So if you want to get from A to B smoothly at your chosen speed, you'll find yourself changing lanes often. Done correctly, with adequate indication (three seconds is the rule, but I like six flashes) and safe following distance, you won't annoy anybody else on the road regardless of how often you slide across.
That's not always easy in NZ because we Kiwi drivers have truly terrible lane discipline.
There are many other countries that have narrower and busier stretches of motorway than anything in NZ, yet the traffic flows much faster and more safely because everybody understands that the system hinges on drivers keeping left (or right in LHD countries of course) at all times.
Cars overtake, then they move to the inside. Immediately. Always.
If you've driven on the Autobahn in Germany, you'll no doubt have been overtaken by the odd super-hot Audi or Porsche and marvelled at the way they rocket past at 200kmh-plus… then move across to the inside straight away, even though the odds of something faster coming along are slight. It's a beautiful thing.
If you've driven on a Kiwi motorway, you've probably noticed that drivers of all kinds meander all over the road, overtaking right and overtaking left. That's the bad kind of constant lane-changing - the Kiwi weave.
It happens partly because of that terrible lane discipline, the fact we seem to take very little pride in our driving (just as we seem to take very little pride in our cars), but also because it's not actually illegal to overtake (or 'undertake' as you might say) on the inside/left in NZ. While the The Road Code stipulates that you should overtake on the right, it also allows the option to pass on the inside if there are two or more lanes to choose from.
There's actually a third group of NZ drivers to discuss here that prevents the first lot of lane-changers from doing good work and encourages the second lot of weavers to behave even more badly.
I'm talking about those who don't change lanes at all, despite being very far from the left-hand side of the motorway.
If we're talking about a three-lane road, you might notice the middle 'Lane Two Owners Club' and then those on the very outside: the 'Voluntary Traffic Enforcement Unit'. These are the correct names; I know because I just made them up.
The Lane Two crowd commonly travel at 5-10kmh below the limit. I'd surmise they are stuck in the middle due to a minium of one and perhaps all three of the following reasons: they do not feel confident changing back and forth but do not want to get held up by very slow-moving traffic in the inside lane, they're really not sure where they should be, or they want to keep their options open by being able to overtake either right or left when the time comes.
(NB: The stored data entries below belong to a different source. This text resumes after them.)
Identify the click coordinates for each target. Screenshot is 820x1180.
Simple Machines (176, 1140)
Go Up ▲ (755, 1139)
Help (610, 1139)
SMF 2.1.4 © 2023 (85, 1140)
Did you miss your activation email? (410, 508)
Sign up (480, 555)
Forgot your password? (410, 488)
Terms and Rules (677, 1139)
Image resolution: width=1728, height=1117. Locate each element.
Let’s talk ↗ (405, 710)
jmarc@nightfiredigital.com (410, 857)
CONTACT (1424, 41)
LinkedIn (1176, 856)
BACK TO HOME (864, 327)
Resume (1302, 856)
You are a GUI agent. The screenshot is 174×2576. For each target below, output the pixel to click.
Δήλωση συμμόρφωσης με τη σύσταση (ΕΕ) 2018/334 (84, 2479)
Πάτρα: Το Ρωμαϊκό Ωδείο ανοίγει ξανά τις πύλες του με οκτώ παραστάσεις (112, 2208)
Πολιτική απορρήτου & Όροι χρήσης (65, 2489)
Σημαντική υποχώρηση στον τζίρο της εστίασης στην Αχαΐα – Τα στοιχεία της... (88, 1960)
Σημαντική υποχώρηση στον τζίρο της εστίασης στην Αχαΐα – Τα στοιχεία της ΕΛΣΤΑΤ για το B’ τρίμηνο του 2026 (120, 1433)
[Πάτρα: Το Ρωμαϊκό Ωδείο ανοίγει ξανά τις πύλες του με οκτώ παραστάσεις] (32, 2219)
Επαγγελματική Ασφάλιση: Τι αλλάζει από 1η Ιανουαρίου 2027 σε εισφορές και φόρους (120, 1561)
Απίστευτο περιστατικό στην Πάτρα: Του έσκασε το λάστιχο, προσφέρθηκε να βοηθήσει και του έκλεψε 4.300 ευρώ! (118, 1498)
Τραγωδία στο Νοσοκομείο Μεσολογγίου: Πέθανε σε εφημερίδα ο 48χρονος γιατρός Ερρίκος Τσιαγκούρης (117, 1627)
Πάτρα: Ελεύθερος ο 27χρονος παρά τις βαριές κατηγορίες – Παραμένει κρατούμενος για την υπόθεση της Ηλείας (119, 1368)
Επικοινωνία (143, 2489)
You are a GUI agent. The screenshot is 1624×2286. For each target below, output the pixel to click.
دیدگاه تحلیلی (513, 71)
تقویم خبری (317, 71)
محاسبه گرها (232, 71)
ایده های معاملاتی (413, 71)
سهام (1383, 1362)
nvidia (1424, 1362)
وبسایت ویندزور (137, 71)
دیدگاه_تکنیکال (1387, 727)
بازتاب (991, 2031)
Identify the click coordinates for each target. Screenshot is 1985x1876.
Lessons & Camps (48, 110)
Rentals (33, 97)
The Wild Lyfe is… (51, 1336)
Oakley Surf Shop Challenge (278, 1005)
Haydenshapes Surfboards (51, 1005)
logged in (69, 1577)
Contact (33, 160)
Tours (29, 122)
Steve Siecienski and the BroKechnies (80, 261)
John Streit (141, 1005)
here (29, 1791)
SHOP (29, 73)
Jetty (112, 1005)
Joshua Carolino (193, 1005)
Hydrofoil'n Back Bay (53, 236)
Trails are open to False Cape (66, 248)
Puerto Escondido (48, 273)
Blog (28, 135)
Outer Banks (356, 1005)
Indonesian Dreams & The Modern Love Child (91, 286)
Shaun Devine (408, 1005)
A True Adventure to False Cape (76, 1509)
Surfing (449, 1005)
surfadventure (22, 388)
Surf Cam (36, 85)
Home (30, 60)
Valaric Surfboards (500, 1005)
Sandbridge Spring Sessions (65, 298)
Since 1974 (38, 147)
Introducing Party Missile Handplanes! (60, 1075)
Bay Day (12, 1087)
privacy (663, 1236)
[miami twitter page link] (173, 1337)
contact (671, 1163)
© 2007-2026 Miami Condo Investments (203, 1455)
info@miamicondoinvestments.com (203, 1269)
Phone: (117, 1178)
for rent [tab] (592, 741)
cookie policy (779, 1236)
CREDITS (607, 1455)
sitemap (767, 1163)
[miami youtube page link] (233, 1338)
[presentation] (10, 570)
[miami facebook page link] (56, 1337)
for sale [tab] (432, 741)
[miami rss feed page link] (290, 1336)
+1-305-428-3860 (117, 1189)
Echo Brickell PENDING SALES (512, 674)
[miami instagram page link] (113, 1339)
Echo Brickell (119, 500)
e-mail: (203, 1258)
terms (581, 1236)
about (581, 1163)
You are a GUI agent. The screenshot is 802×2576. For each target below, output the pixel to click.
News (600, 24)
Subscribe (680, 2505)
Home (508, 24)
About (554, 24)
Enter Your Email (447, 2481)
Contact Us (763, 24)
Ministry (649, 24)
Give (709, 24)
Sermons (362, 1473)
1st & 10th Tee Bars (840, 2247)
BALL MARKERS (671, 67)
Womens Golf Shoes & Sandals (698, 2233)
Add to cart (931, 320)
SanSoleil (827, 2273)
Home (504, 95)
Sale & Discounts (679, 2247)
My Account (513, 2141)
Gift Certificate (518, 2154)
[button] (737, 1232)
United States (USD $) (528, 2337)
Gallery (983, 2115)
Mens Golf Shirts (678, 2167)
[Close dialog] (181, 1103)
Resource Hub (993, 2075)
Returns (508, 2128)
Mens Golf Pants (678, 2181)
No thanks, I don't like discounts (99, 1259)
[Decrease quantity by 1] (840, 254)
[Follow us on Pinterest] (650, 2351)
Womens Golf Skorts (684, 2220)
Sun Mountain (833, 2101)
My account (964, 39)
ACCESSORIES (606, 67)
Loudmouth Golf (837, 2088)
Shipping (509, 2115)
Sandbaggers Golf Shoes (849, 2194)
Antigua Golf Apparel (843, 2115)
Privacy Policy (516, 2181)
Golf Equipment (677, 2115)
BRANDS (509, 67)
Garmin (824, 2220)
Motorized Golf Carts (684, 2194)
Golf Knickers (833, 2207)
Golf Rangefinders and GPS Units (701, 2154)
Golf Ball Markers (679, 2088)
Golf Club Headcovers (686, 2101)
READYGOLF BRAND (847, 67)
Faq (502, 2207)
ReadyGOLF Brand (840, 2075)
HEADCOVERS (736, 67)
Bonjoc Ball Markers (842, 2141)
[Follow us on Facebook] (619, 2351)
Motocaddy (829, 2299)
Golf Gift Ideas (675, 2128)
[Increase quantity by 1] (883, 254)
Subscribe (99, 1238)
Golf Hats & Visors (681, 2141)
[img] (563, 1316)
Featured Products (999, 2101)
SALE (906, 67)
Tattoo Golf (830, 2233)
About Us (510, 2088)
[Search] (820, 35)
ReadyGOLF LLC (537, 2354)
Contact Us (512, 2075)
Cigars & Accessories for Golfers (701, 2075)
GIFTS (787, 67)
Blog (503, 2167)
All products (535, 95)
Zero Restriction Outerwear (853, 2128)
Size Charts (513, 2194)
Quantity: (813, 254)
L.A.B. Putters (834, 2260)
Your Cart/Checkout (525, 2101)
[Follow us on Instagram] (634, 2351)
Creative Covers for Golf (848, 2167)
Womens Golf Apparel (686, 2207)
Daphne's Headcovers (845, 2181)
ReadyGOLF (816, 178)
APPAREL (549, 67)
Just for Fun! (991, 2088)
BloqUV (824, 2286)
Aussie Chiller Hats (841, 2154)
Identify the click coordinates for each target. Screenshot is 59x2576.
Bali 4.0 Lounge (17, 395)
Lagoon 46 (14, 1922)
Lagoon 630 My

The Traffic Enforcement Unit is more often than not travelling dead-on the posted limit and operating to a very specific brief: I am going as fast as the law allows, nobody should pass me therefore I should stay in the overtaking position at all times.
This is partly a result of the government-mandated national 'speed kills' obsession - which leads to the notion that as long as you're below the limit, you're driving safely - and the mentality of some that it's their job to enforce the speed limit by actively preventing others from exceeding it.
Any way you look at at, the motivations behind the Lane Two Club and Enforcement Unit are going to be somewhere on a sliding scale between fear and arrogance. Both are very dangerous. All the more reason to make a change.